Using the records below, transcribe word for word the stretch from the line that contains "Tap the にじコインが足りません" through the line that contains "The image size is (1486, 462).", both end lines included, and nothing else.

+ + + +

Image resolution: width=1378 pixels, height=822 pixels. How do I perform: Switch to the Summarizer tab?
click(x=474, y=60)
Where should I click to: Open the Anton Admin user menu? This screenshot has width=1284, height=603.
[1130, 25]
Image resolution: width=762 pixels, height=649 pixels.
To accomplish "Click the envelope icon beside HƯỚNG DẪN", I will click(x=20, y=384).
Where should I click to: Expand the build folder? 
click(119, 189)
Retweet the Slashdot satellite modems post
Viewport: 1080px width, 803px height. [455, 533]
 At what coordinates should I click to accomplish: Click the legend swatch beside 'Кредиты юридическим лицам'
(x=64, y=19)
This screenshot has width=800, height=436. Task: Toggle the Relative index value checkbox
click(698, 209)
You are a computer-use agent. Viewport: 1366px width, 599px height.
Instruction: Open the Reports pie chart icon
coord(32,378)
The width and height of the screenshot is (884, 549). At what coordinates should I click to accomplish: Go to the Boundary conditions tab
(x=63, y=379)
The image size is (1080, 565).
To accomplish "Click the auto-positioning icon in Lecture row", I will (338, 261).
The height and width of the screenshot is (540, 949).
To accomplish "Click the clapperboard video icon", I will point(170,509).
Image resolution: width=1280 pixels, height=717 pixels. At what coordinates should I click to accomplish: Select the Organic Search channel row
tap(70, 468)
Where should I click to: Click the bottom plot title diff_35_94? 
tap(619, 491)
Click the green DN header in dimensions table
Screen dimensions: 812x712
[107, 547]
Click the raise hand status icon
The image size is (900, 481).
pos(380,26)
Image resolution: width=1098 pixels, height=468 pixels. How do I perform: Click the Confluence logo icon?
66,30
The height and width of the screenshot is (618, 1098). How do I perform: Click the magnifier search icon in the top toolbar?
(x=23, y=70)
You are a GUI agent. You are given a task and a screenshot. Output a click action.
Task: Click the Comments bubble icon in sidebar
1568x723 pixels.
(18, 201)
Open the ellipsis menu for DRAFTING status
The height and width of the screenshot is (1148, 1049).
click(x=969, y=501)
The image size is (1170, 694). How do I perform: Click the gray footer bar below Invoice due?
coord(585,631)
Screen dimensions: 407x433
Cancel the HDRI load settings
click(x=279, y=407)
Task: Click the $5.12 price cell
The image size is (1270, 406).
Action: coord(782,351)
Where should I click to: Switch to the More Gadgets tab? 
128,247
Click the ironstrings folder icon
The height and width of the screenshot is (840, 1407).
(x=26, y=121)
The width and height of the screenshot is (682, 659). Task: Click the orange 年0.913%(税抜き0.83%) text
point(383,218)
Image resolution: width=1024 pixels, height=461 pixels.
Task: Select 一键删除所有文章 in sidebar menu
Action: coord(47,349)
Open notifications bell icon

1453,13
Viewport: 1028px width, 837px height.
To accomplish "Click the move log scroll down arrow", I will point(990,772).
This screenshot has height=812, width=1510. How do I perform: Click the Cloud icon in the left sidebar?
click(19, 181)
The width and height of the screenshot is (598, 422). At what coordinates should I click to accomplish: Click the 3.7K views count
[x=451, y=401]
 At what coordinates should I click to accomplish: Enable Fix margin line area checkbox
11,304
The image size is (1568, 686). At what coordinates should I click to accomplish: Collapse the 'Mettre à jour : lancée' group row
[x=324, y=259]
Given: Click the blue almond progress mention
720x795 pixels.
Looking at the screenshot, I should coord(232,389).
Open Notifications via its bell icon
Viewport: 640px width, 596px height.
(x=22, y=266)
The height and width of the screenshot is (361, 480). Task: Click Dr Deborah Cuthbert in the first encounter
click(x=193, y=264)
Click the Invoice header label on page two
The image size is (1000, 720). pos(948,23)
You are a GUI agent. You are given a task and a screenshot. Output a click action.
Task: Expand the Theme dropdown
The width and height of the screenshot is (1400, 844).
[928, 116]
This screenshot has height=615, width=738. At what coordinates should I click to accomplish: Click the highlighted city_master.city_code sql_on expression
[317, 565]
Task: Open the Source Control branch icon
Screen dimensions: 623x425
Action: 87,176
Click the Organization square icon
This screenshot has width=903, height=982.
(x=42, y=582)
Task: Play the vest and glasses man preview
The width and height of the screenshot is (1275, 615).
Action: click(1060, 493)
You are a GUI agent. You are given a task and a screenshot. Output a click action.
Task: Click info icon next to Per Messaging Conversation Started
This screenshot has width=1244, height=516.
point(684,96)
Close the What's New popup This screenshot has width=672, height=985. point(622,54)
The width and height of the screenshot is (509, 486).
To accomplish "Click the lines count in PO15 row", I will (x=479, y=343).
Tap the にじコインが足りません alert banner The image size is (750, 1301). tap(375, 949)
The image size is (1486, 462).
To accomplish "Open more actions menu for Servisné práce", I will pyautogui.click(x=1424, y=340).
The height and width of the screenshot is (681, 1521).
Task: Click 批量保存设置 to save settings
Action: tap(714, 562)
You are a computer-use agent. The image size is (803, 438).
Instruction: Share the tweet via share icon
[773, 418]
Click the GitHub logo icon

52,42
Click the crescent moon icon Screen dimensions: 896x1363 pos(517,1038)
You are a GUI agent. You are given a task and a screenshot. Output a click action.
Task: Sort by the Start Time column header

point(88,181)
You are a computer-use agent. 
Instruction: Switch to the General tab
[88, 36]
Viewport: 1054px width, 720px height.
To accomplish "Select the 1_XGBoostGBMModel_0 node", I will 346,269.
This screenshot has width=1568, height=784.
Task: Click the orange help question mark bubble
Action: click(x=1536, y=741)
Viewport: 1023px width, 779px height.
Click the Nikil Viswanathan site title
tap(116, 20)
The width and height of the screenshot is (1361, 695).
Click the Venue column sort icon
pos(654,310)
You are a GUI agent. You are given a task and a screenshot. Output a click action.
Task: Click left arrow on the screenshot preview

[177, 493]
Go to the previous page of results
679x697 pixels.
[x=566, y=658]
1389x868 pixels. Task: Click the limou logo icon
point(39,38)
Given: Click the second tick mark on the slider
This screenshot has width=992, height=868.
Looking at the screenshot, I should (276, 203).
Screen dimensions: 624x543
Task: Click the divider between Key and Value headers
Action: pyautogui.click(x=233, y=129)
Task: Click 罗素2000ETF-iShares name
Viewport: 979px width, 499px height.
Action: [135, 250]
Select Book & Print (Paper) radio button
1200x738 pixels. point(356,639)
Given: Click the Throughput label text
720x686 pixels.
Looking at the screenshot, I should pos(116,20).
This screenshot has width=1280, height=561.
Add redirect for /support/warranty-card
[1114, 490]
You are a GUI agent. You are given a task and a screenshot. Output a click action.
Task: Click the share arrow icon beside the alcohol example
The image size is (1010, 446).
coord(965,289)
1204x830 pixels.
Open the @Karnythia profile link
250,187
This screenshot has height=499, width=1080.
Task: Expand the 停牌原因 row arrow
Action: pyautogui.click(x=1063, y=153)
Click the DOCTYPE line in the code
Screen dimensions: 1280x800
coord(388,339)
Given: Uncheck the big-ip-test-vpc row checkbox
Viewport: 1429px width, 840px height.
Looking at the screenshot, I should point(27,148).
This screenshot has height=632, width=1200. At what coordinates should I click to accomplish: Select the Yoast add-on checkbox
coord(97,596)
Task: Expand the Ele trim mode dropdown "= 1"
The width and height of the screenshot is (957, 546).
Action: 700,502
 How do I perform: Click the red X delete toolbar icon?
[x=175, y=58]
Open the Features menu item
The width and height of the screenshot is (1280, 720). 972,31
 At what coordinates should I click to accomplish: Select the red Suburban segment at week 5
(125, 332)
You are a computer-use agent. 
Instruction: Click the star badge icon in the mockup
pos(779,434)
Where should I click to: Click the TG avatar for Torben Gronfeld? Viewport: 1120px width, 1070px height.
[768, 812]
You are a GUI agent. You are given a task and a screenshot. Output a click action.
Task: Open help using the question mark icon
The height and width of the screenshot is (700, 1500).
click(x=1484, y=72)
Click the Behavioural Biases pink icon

+ + + +

Written response
Tap the にじコインが足りません alert banner The image size is (750, 1301). tap(375, 949)
The image size is (1486, 462).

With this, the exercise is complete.